Yayla şenliklerinde tulum eşliğinde eğlenilir
Trabzon’la özdeşleşmiş olan bir diğer özellik ise, yayla şenlikleridir. Bu şenliklerde sandığının aksine kemence sesinden çok, hayvan derisinden yapılan üflemeli bir çalgı olan tulumun iç gıcıklayıcı sesleri arasında geçer. Bu yöresel müzik ve dansın ayrı bir şenlikle insanlara tanıtılması ve bu kültürün yaşatılması için, Mayıs’ın ilk Pazar’ından Eylül’ün ilk Pazar’ına kadar yayla şenlikleri sürmektedir.

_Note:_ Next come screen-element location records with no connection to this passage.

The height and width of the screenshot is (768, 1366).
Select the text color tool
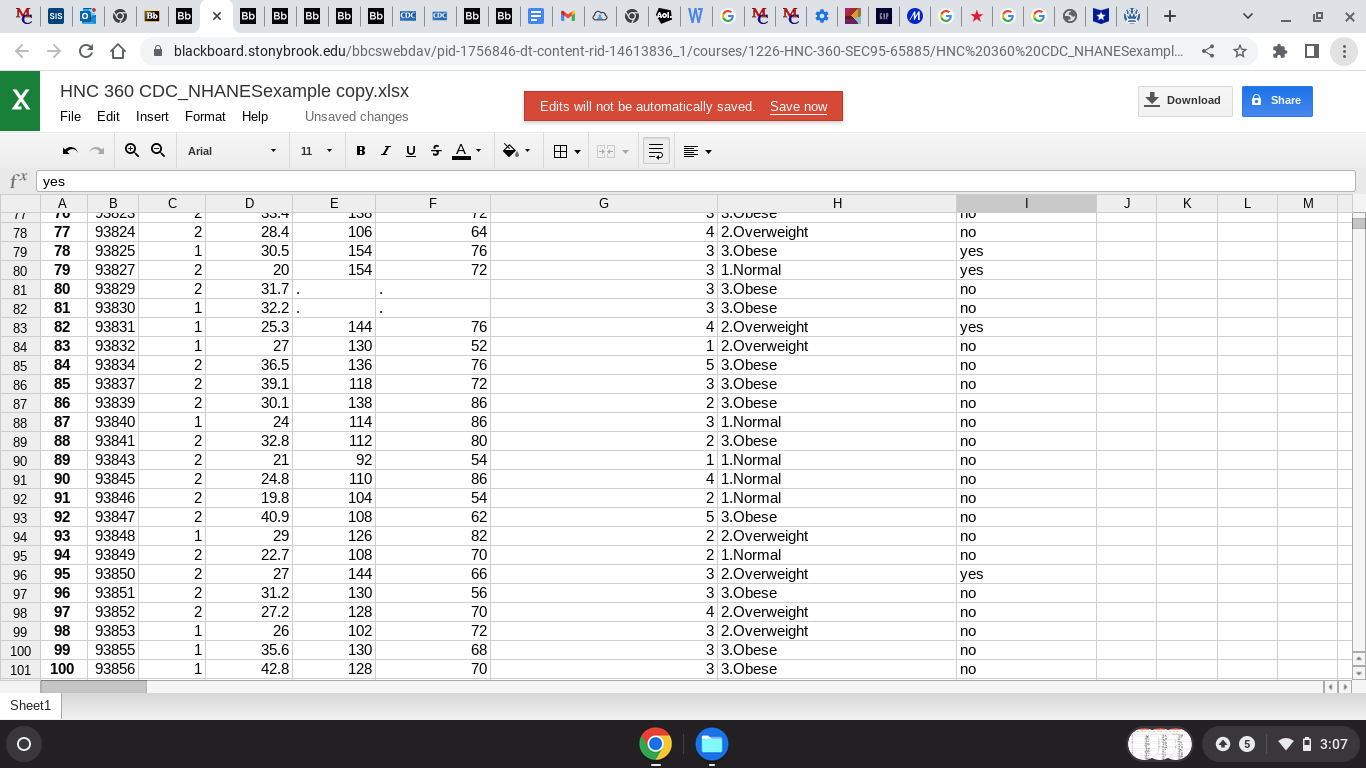click(x=461, y=151)

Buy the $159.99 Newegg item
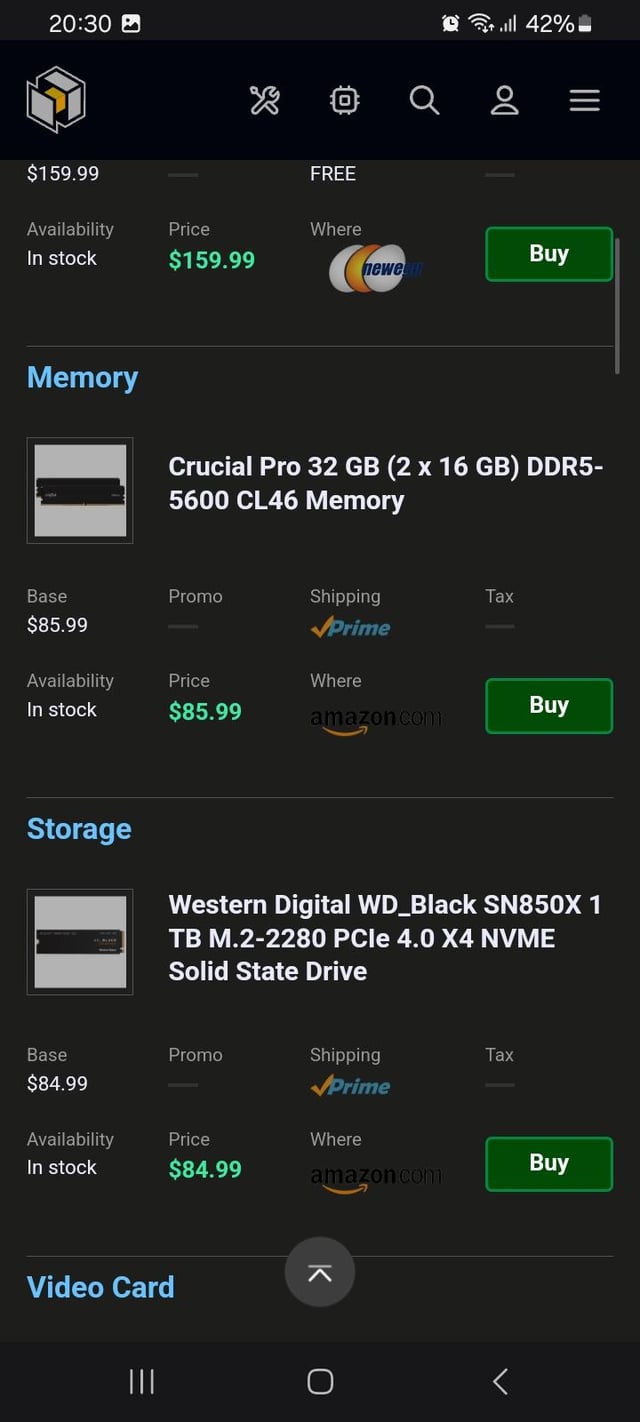tap(548, 254)

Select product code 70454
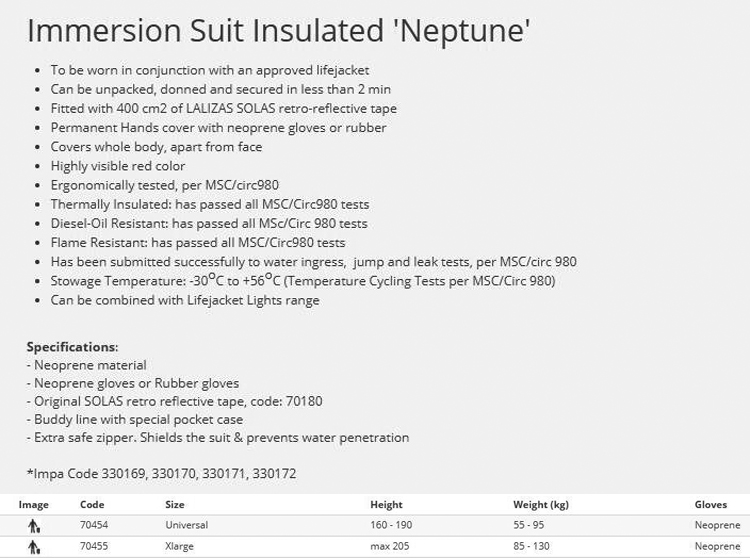[x=94, y=525]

Yayla şenliklerinde yöresel kıyafetlerle dans edenler, izleyenlere ayrı bir duygu veriyor. Bir yanda insanın içini ateşleyen bir müzik, bir yanda ise kırmızı yanaklı Laz kızlarının dans edişleri… Trabzon gezinizde yayla şenliklerine katılmadan dönmeyin. Ayrıca etrafınızda o kadar çok öğretmen olacak ki, belki sizde horon tepmeyi öğrenebilirsiniz.
Dinle: İlginç Karadeniz şivesini dinle.
Eğlen: Yayla şenliklerinde tulum sesleri eşliğinde eğlen.
Öğren: Horon tepmesini öğren.
Satın al: Bakır ürünlerden satın al.
Nefes al: Yeşilin her rengi içinde nefes al.
Hayran kal: Sümele Manastır’ına hayran kal.
Tadına bak: Karalahananın tadına bak.